Ponsel ku berdering. Sebuah panggilan masuk dari Deva. Ugh, mau apa memangnya pagi pagi begini? Apalagi sudah mau bel. Aku menolaknya. Namun Deva tetap menelepon ku. Kembali lagi, aku menolak panggilannya. Tapi tetap saja, Deva kembali menelepon ku.

"Kenapa gak diangkat aja sih? Itu Deva loh." Ujar Nara.

Aku menggeleng dan langsung menolak panggilan. "Males ah. Gak penting juga."

"Anjing!!! Siapa yang nelfon gue woy?!!! Gue nge-game anjing!!!" Elvan mendadak mengumpat tak jelas. Membuat semua murid menoleh ke arahnya.

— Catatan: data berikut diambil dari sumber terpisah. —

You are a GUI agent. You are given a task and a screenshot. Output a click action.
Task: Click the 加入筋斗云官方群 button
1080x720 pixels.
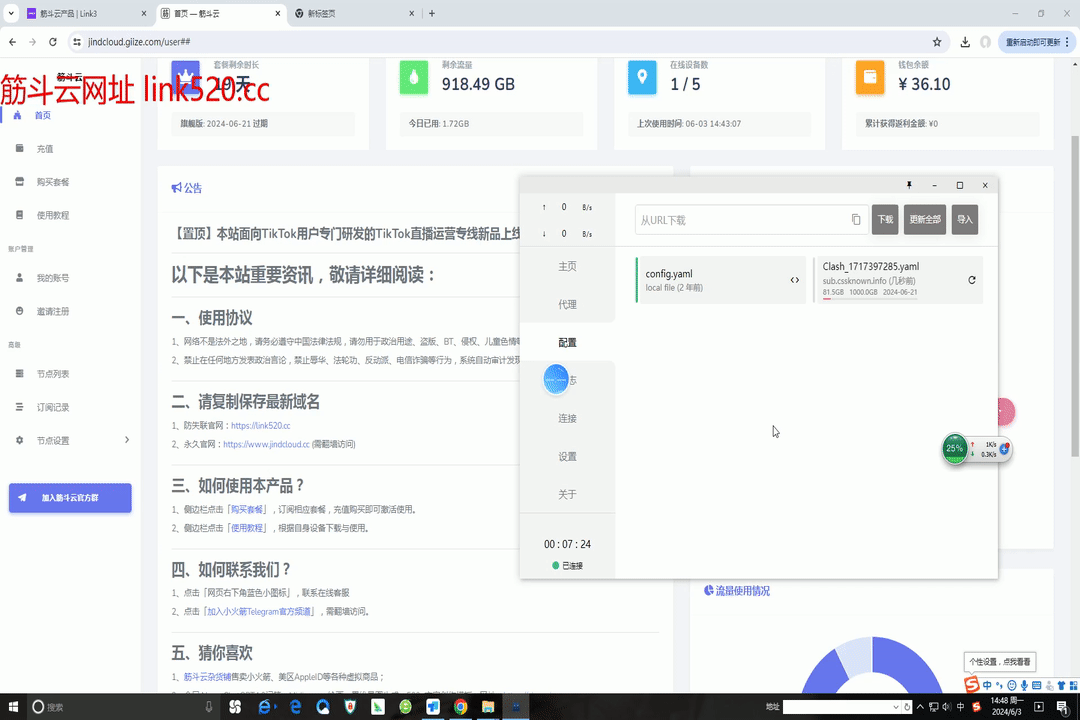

"Halo...? Oh iya iya. Gue nge-game woy. Iya iya. Ini..." Suara Elvan samar samar terdengar namun aku tak memperdulikan nya.

"Cha, kenapa gak diangkat sih telfonnya?" Ucapnya yang tiba tiba menghampiriku.

"Hah? Telfon siapa?"

"Deva. Kenapa gak lo angkat sih? Kan gue jadi korban kalian. Gue lagi nge-game tau."

"Maksudnya apaan?"

"Duhhh. Gara gara lo gak angkat telfon dari Deva, dia nelfon gue. Akibatnya, gue kalah mabar. Nih, cepet ngobrolnya." Ucapnya dan langsung memberikan ponselnya kepadaku.

"Halo?" Ucapku.

"Kenapa gak diangkat sih Cha? Yaudah, pas istirahat, gue ke kelas lo." Ucapnya di ujung telepon.

"Iya." Jawabku singkat dan sambungan telepon terputus.

"Nih Van." Aku memberikan ponsel kepada Elvan.

"Udah? Cuma lima detik, kalian ngomongin apa?" Tanyanya ingin tau.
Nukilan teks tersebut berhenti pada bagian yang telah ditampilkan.